The subjects for engraved gems are commonly measured in millimetres, difficult to appreciate or even recognise, even with magnification. From the 16th century on, publication of enlarged drawings was the usual method of reproduction, and, of course, casts at ‘life size’ in various materials, since this was the intended use for intaglios. In the 18th century the production of casts became a major industry and compendia were published. The mid-19th century saw the introduction of photography, although it took some time to exploit this by enlargement. Today, even the scanner can prove useful. Problems of viewing have had no little effect on both scholarship and production.
Nigel Meeks, Department of Conservation and Scientific Research, The British Museum, London, England.
Ancient jewellery under the microscope - beauty beyond the eye
The manufacturing history of jewellery, and indeed of all objects from antiquity, is locked into the metal and materials through the processes of fabrication by skilled artisans and metalsmiths. Examination and analysis is crucial to understanding of the production of the objects and workshop traditions.
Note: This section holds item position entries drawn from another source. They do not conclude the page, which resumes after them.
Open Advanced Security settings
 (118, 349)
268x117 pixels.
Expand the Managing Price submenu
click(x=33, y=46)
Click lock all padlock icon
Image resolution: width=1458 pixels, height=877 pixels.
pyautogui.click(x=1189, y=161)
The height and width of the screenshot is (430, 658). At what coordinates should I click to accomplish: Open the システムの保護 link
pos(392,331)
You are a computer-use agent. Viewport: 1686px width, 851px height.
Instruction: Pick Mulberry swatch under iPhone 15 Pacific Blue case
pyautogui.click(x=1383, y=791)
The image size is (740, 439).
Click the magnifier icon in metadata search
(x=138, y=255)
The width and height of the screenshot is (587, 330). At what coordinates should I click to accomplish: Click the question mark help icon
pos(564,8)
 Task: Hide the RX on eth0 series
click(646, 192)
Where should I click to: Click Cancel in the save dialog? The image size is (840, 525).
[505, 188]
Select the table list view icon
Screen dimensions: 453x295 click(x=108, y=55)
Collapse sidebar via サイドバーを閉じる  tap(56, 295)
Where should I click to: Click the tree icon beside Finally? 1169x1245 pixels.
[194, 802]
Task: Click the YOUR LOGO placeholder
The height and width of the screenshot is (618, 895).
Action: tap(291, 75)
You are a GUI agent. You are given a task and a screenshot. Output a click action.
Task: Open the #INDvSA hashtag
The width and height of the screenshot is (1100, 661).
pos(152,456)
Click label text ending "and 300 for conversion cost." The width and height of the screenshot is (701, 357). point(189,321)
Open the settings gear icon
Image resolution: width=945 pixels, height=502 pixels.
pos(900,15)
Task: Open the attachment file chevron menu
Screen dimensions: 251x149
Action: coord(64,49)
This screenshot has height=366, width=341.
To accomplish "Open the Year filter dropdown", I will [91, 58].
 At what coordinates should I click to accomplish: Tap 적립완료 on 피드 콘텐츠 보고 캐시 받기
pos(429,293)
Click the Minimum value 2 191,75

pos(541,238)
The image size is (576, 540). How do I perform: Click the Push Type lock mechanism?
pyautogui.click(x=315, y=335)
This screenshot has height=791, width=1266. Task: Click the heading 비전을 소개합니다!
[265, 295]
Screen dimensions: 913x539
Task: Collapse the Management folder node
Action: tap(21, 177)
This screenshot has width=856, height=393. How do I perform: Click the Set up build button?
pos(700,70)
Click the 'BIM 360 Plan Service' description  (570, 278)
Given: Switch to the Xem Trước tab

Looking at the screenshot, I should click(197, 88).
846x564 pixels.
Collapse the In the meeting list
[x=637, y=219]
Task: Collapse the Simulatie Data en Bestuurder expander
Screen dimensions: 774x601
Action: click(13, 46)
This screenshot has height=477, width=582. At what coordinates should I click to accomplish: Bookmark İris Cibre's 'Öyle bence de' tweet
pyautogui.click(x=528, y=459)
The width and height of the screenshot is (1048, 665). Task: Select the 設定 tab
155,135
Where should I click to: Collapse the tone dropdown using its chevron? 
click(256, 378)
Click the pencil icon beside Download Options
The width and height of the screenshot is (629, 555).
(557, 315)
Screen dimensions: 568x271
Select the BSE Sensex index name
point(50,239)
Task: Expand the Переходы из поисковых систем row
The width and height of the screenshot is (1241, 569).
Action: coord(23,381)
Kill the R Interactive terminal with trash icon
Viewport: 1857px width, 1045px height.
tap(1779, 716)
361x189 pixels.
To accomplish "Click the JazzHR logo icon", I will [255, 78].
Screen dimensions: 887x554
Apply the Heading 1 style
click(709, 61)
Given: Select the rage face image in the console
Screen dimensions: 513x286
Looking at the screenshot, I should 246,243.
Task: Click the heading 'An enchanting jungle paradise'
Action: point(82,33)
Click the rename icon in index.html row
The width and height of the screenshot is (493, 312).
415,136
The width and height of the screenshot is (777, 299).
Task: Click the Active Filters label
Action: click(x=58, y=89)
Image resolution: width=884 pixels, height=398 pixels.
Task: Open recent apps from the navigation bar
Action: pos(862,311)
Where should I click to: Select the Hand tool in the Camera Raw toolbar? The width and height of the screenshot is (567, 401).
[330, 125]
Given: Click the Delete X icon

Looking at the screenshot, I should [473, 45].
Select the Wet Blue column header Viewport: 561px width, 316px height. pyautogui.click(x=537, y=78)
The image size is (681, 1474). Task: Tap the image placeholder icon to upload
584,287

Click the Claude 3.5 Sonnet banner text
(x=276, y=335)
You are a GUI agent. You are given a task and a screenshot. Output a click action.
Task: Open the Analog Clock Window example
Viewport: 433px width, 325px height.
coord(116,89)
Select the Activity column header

This technological information and the processes can be studied by a combination of optical microscopy and scanning electron microscopy and microanalysis to give a detailed picture of the expertise of past craftsmen.
But in so doing there is a miniature and microscopic world of fascination and beauty that is unseen by the unaided eye but revealed with great clarity by optical and electron microscopy.
The presentation will be illustrated with examples where microscopy has been essential in revealing the materials, metallurgy, construction and finishing of antiquities - from the production of complex multi-component jewellery in Europe, to the gold metallurgy of Central and South America.
Change of speaker, due to the tragic sudden death of Geoff Egan
The use and meaning of engraved gems in English personal seals and signet-rings of the
High Middle Ages.
This talk will discuss the nature and quality of the ancient intaglios
and medieval copies employed in Medieval signets from the 11th to the 14th century, showing that
they were chosen with care and with full regard to their subject matter which was, however, often
re-interpreted to give them a Christian gloss. The exceptional nature of many of the stones
demonstrates that they were not casual finds but acquired through trade and pilgrimage in
Italy and the Levant.
Vicki Ambery Smith
Jewellery inspired by Architecture
In this talk Vicki Ambery-Smith will show how she came to design architectural jewellery. She will trace her development from beginnings in Oxford, followed by studies at the Hornsey School of Art and the Fachhochschule in Germany. She will explain how she plays with proportions and illusion and will also talk about past commissions and future projects.
Cinderella’s Stories: Gold and Silversmithing in Western Australia 1829-2000
The author of 'Gold and Silversmithing in Western Australia: A History' tells the story of jewels and plate in what was known as the Cinderella of the South. Her illustrated lecture will briefly cover the struggling early years from foundation in 1829, through pearling, to the gold rush boom of the 1890s and the advent of the artist craftsmen at the turn of the 19th Century, who dominated until the post World War II mineral boom and the Craft Revival of the 1970s. Some of the contemporary jewellers, who are heir to that legacy and exhibit internationally, will also be featured. The continued links with England explain why western Australian traditions differ from those of the east coast.
The Staffordshire Hoard.
The Staffordshire Hoard burst upon the archaeological world in much the same way as did the Sutton Hoo find, 70 years before. As with the earlier discovery the hoard moved us into new ground; here we see a profusion of superb objects, some that we recognise, others that are new to us, all showing workmanship and artistry of the highest quality. The hoard is strange: consisting mainly of fittings stripped from fine swords; there are none of the feminine objects which are otherwise well known. We are still at an early stage in the investigation of the hoard, but cleaning is underway, and we are starting to see wonderful things.
Early Byzantine gold work.
The Byzantine Empire, like the late Roman one which preceded it, valued jewellery and had a strong goldsmithing tradition. A number of hoards containing splendid material dating to the Early Byzantine period have been discovered. Moreover, there are contemporary images and even written sources allowing us to construct a good picture of style, shapes and types. Nevertheless, it is not always easy to differentiate between Late Roman and Early Byzantine jewellery, and some other art historical questions also remain open.